American suffragist (1888–1927)

Catherine Mary Flanagan (August 19, 1888 – August 3, 1927) was an American suffragist affiliated with the Connecticut Woman Suffrage Association and later the National Woman's Party. She was among the Silent Sentinels arrested for protesting outside the White House in 1917.

==Biography==
Catherine Mary Flanagan was born on August 19, 1888, in Hartford, Connecticut, the second of seven children of Irish immigrant parents. Her father had moved to the US as a political exile after participating in the Irish Freedom movement, and following his death, she began work as a stenographer and as a bookkeeper at age 13. She became involved in the women's suffrage movement in the 1910s, and was hired as the secretary of the Connecticut Woman Suffrage Association (CWSA) in 1915. In 1917, Flanagan took vacation leave to travel to Washington, D.C., to join the National Woman's Party (NWP) in the Silent Sentinels protest outside the White House.
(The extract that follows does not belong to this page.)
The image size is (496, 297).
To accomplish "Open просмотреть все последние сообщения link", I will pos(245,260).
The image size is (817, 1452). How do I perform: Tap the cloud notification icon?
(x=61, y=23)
Flanagan and five other suffragists were arrested on charges of "obstructing traffic and unlawful assembly" and were jailed at the Occoquan Workhouse for 30 days after they refused to pay a $10 fine. After her release, Flanagan wrote an account of her treatment in jail that was circulated in the national press and attracted public support for the suffrage movement. She resigned from the CWSA and formally joined the NWP. In 1920, she delivered Connecticut's ratification document endorsing the Nineteenth Amendment to the State Department. Following the passage of the amendment, she turned her attention to campaigning for recognition of the Irish Republic.

Flanagan moved to Utah and married William H. Leary in 1921; a year later, they had a son. She died August 3, 1927, in Salt Lake City from complications of an ectopic pregnancy.

==Legacy==
Flanagan was inducted into the Connecticut Women's Hall of Fame in 2020. She is memorialized at the Turning Point Suffragist Memorial in Lorton, Virginia.